Sorry, no offence intended, IE, didn't mean to suggest you were one of the "fanatic nutballs" because of your specific usage of the term. (I have of course dealt with people who do seem to think they're scoring points for BSD by saying it's "real UNIX, unlike Linux", but that's amusingly pathetic in light of how the recursive acronym "GNU" expands to "GNU is Not Unix" anyway.) It's just at this point the distinction is sort of moot, since there has been about twenty years' worth of water under the bridge since Linux was born and BSD escaped from academia respectively. These days there's a Debian distribution that runs with a FreeBSD kernel, Slackware Linux's init system probably looks more like 1989-era BSD than any of the current xBSD's do, the current incarnation of MINIX, which isn't Linux *or* BSD in the kernel, is using NetBSD's source for its base libraries and tools... the lines are very blurry. And "real" commercial UNIXes (which are officially AT&T flavoured but themselves carry varying amounts of BSD DNA along with them) have diverged so much from each other and their Berkeley cousins that moving from one to another, like from Solaris to AIX, is probably more jarring than moving from a Linux distribution like Debian to FreeBSD or vice-versa. If there's such a thing as "Generic Unix" in 2012 it probably *is* a Linux distribution, or at least the term could be used to describe any OS that provides an environment similar to that provided by a mainline Linux distribution. (Most of which approximate a generic-ish "SysV+BSD pieces" commercial UNIX like Solaris somewhat more closely than the BSDs do.)

Anyway, enough hair-splitting. Whee.

certify OS X Leopard in 2007
But only on Intel.

And of what particular purpose is a general use UNIX machine?
The same as linux, in a lot of ways.

What would I get (end user) that I don't get in OS X?
Updated userland, regularly scheduled and ad-hoc security patches, and more flexibility than OS X offers in terms of window management and what services you want to run. In a *bsd (or linux) you can choose not to run a window manager at all, which may be of help to somebody who has a serial console (and an xserve which has a serial console port) and just wants to run it as a remotely administered, console-only computer. I do a very similar thing (but with linux), remotely, using SliceHost.

I have actually been thinking about running such a local machine (sans GUI) for local productivity tasks such as having a copy of all my various inboxes in Alpine (I probably have a few gigs of email between the accounts I'd hook up), using ttytter, and syncing my dropbox so I can use vim/nano/whatever to do writing, when I'm not in the mood for Notepad++ on Windows or PlainText on my iPad.

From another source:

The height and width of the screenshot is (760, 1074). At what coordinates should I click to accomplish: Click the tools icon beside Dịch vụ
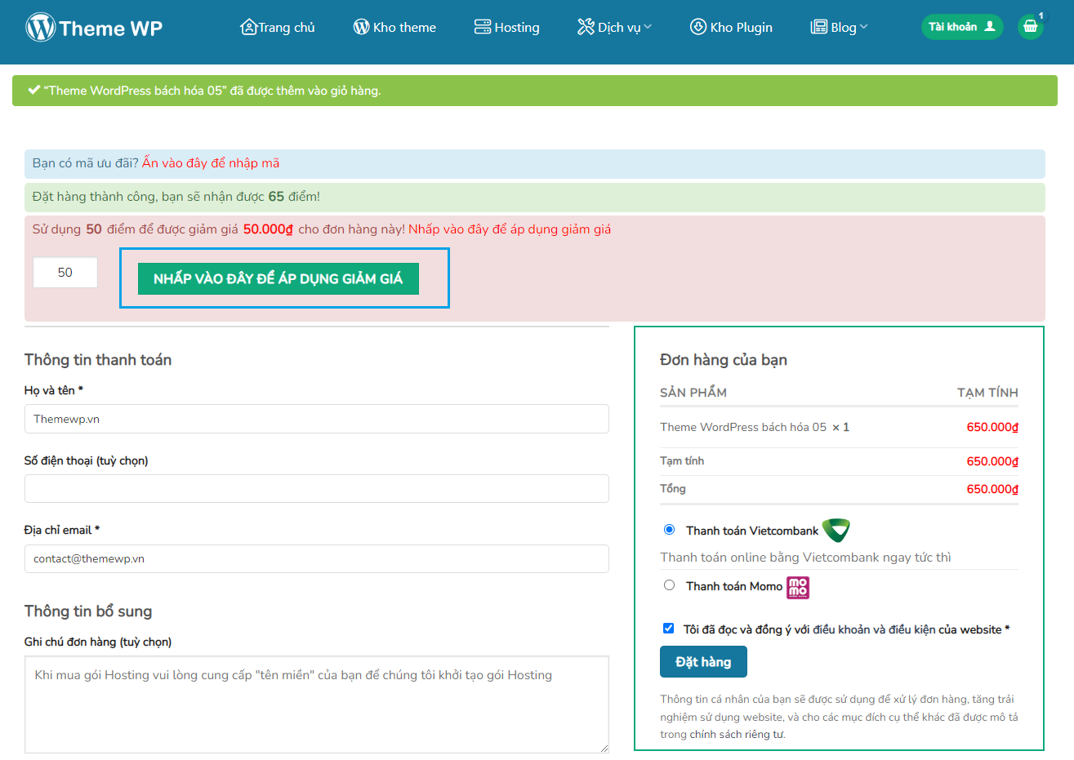[x=586, y=27]
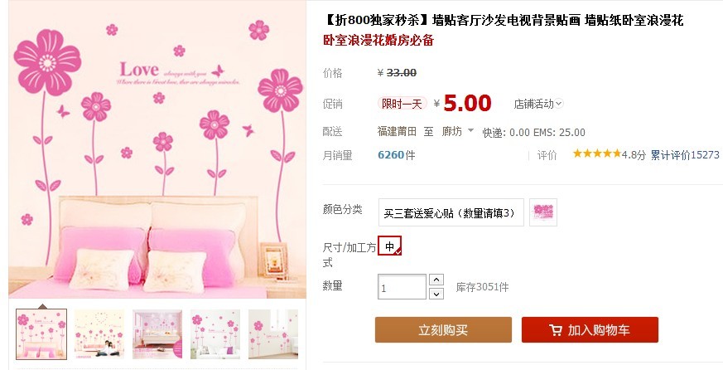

Plus, such a machine (or VM on my big server) would be a useful test environment for things like "will all of my wikis break when I upgrade from PHP 5.2 to PHP 5.3?" (protip: they will.)

Having all of that on a separate, physical machine (such as a G5 if you can swing the electricity costs, new disks and a reasonable amount of ram for it) or even some other non-x86 platform is mainly valuable if you can deal with the platform differences, and you want it set up that way for a specific interest in the machine.

But that's if you want to use it as a server or console productivity machine (in which case I'd pull the graphics card too, if it'll boot up without it.) If you're interested in graphical productivity, Mac OS X is going to be your best bet on Mac hardware. It'll run all the apps it did when it was new, and as a few people suggested, you may be able to find old versions of some content creation apps on eBay, and in a lot of cases people will say that learning on those older versions of apps can be a valuable experience. (I would find it to be annoying unless there was a particular version of app for while a veritable boatload of training material had been developed, and you already had that training material.)